Taste, machines, and the people who get to decide.
Taste used to be slow. You read what your library had, you watched what the rep theater played that month, you ate at the restaurant down the block, and over years a sensibility settled in — a sediment of what kept working. It was personal because it was constrained by where you lived and who you knew.
Then taste got faster. Streaming, infinite scrolls, recommendation engines. The constraint dissolved, and a new one took its place: whatever the model thinks you'd like next. The library is everything; the rep theater is the algorithm; the restaurant down the block is whatever keeps appearing on your homepage. The sediment doesn't form the same way.
I don't think this is automatically a problem. Tools that surface things I would never have found on my own are some of the best gifts technology gives us. The interesting question isn't whether the algorithm picks for us. The interesting question is who decides what the algorithm picks from, and what it picks for.
The fear is monoculture: a world where the same dozen things get fed to everyone, recursively, until the things that don't fit the pattern stop being made because they don't get surfaced. That's a real risk, and we've watched a version of it happen — in music, in cinema, in the visual language of the internet. The aesthetic of the AI image generator becomes the aesthetic of the brief becomes the aesthetic of the next AI image generator.
But the response can't just be reactive. "Don't use the tools" is not a taste position; it's a refusal. The position I find more interesting is intentional — using the tools, knowing what they flatten, and choosing to build things that widen rather than narrow.
The hardest part of taste, the part nobody can outsource, is the work of disagreeing with yourself. Of noticing what you've come to assume is good and asking whether you actually believe it or whether you've been served it three thousand times. That's a subjective discipline. It's slow. It can't be automated, because the automation is the thing it has to argue with.
So when I build with AI, I think a lot about whether the tool I am making is going to argue with someone or finish their sentences. A tool that finishes your sentences is friendly. A tool that argues with you is generative. I want more of the second.
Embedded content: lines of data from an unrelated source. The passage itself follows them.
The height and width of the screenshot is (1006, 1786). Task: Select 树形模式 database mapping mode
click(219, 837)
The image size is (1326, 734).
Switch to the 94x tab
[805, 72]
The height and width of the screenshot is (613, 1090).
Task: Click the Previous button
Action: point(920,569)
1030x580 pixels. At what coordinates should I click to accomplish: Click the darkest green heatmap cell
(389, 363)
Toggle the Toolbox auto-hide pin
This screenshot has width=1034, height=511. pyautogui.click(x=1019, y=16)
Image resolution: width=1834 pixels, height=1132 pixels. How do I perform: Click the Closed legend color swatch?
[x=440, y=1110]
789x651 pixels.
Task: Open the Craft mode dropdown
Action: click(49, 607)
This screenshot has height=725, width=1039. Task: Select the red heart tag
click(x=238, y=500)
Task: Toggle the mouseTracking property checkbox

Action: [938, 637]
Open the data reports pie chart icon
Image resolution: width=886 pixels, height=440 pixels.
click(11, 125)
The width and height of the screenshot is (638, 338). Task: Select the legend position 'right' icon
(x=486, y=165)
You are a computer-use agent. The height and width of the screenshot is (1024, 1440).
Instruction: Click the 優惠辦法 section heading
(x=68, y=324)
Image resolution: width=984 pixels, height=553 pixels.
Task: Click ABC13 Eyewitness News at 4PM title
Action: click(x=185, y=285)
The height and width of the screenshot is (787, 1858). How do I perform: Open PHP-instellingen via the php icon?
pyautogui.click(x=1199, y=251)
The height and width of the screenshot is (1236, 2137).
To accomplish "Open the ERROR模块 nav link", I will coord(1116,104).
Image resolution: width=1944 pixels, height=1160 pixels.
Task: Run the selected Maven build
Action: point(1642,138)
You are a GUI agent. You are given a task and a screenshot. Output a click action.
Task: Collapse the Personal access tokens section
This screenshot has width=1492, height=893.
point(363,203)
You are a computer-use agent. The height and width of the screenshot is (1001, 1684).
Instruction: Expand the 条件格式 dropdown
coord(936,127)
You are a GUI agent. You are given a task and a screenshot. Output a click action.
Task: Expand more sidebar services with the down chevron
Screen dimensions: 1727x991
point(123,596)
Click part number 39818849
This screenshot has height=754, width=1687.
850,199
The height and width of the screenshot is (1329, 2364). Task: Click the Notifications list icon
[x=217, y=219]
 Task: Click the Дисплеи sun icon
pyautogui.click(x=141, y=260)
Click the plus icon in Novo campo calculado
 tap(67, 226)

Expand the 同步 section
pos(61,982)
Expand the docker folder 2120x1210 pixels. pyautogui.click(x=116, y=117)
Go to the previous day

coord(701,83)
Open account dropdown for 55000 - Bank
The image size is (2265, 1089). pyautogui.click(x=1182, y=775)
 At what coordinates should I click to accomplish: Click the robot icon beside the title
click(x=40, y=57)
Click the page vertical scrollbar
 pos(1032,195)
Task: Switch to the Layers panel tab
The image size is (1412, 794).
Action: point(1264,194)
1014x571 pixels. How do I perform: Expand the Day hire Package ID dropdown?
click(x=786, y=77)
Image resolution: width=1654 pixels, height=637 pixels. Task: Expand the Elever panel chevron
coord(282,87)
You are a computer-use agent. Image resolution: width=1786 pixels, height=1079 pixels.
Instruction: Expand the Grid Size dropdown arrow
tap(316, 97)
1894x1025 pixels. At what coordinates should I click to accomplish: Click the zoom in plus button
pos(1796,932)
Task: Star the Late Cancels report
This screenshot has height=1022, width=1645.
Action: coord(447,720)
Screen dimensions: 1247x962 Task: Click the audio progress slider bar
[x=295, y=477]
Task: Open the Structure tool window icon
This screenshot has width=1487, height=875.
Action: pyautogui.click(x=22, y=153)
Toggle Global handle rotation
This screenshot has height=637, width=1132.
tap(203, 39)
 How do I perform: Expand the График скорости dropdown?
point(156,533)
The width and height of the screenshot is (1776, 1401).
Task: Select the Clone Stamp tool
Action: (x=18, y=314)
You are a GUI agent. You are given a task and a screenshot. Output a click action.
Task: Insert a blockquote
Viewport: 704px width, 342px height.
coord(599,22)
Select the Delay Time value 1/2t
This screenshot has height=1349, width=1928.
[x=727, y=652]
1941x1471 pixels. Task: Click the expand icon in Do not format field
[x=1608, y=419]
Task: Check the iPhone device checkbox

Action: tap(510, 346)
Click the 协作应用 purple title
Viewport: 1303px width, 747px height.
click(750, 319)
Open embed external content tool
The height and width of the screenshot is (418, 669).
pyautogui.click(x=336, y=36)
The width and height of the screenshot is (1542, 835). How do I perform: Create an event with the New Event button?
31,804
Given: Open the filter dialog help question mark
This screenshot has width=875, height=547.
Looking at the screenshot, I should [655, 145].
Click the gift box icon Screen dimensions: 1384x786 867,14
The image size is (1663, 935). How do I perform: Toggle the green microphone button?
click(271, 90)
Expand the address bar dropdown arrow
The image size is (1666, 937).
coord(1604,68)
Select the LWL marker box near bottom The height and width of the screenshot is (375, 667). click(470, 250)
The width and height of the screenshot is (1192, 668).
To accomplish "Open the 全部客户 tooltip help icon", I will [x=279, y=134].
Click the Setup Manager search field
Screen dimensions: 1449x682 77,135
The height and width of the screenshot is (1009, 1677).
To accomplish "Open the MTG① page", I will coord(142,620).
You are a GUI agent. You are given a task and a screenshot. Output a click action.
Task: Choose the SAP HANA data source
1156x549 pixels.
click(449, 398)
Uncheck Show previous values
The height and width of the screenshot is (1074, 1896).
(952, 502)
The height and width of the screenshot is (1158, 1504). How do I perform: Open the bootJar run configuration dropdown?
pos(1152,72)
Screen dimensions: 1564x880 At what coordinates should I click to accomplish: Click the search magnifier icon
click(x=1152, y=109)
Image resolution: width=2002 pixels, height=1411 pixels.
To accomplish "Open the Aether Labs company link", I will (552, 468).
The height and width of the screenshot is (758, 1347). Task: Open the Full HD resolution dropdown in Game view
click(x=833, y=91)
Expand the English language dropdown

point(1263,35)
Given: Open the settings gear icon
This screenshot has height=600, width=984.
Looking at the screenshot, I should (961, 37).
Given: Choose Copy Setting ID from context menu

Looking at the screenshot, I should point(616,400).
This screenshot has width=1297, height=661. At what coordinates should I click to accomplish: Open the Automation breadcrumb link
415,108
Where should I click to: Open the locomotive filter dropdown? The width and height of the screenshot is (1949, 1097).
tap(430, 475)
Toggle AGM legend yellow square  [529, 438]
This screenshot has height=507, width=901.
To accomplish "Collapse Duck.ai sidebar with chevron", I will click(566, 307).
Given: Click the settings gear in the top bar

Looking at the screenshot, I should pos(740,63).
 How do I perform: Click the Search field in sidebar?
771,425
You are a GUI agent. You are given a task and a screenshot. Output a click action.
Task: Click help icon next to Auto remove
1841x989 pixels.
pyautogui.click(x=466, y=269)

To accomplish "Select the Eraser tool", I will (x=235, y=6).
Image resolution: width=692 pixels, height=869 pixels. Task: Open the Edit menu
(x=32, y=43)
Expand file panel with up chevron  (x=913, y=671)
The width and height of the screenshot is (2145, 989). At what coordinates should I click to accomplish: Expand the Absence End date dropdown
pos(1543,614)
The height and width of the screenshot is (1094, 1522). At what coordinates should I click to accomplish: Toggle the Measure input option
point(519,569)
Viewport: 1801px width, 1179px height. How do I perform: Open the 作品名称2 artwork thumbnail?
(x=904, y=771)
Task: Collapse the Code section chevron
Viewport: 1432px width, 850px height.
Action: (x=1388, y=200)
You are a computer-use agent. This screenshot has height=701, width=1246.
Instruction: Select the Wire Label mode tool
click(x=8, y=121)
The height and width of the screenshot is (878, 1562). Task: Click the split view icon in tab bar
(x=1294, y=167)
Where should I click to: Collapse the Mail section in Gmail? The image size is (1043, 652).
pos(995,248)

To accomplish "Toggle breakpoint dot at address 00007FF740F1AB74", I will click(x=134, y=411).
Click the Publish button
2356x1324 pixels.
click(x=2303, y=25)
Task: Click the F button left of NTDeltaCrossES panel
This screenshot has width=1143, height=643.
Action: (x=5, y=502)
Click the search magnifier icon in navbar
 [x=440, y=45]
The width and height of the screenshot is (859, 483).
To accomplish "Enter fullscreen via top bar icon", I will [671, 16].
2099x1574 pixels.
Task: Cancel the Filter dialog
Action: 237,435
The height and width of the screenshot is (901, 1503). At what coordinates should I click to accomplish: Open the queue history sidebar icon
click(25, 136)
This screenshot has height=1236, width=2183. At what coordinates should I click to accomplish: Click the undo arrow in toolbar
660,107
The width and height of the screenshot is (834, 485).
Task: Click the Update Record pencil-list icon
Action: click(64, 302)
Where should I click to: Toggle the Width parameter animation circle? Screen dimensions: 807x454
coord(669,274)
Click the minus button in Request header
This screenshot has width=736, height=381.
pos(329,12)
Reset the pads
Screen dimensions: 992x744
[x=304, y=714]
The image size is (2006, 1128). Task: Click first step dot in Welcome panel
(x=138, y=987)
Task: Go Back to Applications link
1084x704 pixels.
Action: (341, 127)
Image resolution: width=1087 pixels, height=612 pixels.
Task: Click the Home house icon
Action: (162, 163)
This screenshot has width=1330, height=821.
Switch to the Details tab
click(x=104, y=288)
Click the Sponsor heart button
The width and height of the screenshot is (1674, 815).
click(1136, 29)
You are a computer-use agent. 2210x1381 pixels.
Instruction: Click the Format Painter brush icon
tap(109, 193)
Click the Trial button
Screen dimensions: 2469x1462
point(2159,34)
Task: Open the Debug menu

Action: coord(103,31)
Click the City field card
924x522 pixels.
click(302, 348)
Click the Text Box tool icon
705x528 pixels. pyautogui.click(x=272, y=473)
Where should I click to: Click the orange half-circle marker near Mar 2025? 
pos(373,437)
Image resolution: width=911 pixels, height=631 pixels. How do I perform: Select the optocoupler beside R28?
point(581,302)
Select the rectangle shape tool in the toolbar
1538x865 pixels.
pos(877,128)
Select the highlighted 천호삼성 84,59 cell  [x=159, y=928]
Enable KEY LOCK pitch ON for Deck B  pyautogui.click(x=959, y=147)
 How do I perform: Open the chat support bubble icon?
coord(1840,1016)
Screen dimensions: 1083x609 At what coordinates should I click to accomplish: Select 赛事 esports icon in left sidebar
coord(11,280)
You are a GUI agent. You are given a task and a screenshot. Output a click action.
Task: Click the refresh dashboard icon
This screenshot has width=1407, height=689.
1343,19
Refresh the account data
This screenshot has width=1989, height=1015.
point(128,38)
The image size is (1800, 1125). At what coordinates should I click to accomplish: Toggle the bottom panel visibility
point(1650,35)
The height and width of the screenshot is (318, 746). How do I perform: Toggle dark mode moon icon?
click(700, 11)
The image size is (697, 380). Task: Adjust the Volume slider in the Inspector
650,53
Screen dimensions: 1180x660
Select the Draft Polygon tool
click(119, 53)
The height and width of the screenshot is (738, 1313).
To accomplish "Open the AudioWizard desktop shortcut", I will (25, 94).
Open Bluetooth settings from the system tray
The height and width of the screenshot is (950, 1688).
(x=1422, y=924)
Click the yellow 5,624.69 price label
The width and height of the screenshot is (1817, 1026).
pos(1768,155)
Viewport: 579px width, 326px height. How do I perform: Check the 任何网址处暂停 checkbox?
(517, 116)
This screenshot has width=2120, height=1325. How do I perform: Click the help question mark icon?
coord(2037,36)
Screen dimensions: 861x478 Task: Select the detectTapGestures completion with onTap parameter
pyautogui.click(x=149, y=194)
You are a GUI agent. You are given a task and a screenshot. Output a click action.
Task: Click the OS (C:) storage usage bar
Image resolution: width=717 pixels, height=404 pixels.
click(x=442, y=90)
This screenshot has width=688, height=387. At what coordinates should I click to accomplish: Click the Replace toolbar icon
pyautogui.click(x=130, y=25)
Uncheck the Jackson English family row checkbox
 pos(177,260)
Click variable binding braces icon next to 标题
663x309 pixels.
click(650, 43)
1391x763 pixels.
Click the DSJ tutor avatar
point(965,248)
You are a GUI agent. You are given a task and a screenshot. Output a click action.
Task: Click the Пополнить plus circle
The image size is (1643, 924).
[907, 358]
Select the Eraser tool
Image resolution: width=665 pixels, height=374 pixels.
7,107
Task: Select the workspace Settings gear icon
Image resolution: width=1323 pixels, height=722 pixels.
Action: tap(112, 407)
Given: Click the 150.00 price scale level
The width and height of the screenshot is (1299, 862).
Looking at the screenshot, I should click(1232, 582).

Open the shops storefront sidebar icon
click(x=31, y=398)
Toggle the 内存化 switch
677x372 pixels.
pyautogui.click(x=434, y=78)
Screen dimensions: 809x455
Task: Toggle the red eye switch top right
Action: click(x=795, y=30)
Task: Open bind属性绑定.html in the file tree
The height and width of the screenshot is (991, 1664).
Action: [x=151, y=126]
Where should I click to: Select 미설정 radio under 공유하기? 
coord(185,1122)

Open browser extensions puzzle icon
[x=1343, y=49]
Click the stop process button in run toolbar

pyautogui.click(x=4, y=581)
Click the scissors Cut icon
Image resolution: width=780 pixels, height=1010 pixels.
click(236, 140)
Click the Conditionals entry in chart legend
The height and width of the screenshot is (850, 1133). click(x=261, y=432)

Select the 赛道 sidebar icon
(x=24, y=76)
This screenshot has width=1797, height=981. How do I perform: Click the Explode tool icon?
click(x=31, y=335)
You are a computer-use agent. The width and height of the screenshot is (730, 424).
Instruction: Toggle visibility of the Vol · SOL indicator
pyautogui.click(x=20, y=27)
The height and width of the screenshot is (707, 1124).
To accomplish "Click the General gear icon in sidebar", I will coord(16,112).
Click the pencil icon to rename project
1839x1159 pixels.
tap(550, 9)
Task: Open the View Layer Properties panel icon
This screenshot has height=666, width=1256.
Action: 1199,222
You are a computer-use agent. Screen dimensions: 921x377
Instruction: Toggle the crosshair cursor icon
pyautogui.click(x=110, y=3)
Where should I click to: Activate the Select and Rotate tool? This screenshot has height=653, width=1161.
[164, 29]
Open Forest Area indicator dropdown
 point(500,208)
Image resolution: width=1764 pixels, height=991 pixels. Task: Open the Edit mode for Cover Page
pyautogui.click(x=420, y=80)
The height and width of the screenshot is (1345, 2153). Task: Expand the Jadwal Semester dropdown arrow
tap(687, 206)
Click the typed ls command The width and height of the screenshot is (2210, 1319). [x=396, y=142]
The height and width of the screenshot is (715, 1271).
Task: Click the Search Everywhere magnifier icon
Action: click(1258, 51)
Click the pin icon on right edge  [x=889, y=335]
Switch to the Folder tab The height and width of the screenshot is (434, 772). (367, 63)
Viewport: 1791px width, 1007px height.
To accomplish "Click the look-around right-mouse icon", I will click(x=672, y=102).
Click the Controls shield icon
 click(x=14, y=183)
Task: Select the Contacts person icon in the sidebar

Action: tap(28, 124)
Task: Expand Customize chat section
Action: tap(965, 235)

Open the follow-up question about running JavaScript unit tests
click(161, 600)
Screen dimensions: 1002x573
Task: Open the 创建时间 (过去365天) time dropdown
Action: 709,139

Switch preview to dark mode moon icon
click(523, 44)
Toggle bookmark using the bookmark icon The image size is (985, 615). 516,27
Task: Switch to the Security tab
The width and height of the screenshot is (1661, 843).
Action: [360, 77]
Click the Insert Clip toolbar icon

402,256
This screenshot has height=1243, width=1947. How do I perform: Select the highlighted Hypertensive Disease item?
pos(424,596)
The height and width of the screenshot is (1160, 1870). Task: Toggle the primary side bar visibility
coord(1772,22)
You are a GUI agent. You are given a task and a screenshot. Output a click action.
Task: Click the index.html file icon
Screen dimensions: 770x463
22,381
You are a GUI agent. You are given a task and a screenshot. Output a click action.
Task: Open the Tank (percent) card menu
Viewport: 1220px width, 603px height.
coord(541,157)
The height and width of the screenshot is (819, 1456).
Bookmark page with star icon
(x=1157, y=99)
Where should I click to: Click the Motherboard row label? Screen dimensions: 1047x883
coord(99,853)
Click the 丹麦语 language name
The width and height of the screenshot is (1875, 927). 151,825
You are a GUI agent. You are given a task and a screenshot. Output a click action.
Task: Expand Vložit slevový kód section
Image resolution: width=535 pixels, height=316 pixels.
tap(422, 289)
Subjectivity is the antidote, not the problem. The risk of AI in taste is not that it has opinions — it is that the opinions get washed out into a beige mean. The defense is not to refuse opinions; it is to keep yours sharp. To read poetry the model cannot summarize. To notice the movie the algorithm did not recommend. To insist, without apology, on the thing you actually love.
Who gets to decide what's good? Not the model, and not the discourse. Each of us, slowly, in private, sediment by sediment, with help where it serves and resistance where it doesn't.
The most useful AI tool is the one that makes you more yourself, not less.